Enough, for me anyway. “Come on Fly.”
“Where we going?”
I picked a pathway heading away from the canals. With strides tourism snapped back at the end of its leash. Life returned unprettily. Building techniques declined. Chickens. Laundry. “Daddy what are we looking for?”
“I don’t know.”
“Then how we are we going to find it?”
“I’ve been trying to figure that out for a long time.”
A pause. Quiet. Then she reached for my hand. I took hers. And we kept going.
“Where are we going, Daddy?”
(July 10, 2015) The floorboards of our room in the Astor House Hotel once resembled ship decking. Tight and slick with the oil of a 1000 feet. Since 1860 I heard said. The first telephone in China answered here. The first bulb shone.
Einstein took tea in the lobby, his mind at rest. A truism, time is an onslaught. Outside the humidity still feels brushed on like paint. But inside there is machined air. The Astors floorboards loosen and shrink in this new Ice Age. Revealing in their newly exposed seams the funeral dust of those thousand guests.
(July 10, 2015) A six week trip to China. Without itinerary or destination. Companioned by my 12-year-old daughter variously known as Fumiko or Fly. A few stories and photos from the journey to family and friends. The idea being not to get rusty in the written word department. As I am in the midst of writing a book to be called “The Death Q” which chronicles a 750 mile hike/trail I hope to open up near Death Valley. So I’d jot down a few short stories about China and call it a day.

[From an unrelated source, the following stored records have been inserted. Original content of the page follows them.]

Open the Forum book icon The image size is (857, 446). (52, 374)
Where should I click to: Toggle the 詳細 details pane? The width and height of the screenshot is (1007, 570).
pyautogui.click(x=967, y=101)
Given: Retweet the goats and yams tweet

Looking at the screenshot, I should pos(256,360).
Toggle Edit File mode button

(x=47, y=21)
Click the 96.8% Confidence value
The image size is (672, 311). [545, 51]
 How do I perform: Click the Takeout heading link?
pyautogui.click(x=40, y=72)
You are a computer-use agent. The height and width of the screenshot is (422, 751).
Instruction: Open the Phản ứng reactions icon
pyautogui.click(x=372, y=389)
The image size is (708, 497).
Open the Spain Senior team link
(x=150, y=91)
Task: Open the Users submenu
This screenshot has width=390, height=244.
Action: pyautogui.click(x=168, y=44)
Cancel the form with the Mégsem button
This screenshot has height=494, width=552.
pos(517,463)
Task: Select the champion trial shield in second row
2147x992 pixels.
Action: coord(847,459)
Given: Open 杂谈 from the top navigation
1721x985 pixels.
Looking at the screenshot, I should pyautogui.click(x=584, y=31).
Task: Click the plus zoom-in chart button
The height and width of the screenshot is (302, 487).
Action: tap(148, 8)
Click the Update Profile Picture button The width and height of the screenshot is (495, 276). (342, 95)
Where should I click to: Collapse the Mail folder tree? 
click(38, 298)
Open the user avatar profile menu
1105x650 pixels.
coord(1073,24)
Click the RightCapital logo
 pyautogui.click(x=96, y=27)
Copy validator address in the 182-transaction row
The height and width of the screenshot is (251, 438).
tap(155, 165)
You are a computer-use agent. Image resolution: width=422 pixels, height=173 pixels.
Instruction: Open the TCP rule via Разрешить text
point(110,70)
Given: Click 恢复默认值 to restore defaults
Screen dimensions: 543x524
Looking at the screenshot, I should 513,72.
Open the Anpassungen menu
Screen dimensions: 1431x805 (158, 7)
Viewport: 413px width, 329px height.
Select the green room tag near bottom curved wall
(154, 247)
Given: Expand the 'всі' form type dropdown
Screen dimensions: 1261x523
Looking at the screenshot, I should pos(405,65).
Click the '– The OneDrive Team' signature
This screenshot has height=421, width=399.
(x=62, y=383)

Till my friend Cirina Catania caught wind of my plans. Cirina has faith in the beauty of the Internet. She proselytizes powerfully. This website “Stories from Steve” is essentially her creation. Without it my PCT through hike in 2013 would be undocumented and well into the process of memory deep fade. Her idea was to post my China dispatches here on “Stories from Steve.” I couldn’t find any harm in that. So here they are. I hope there is entertainment in at least a few of them.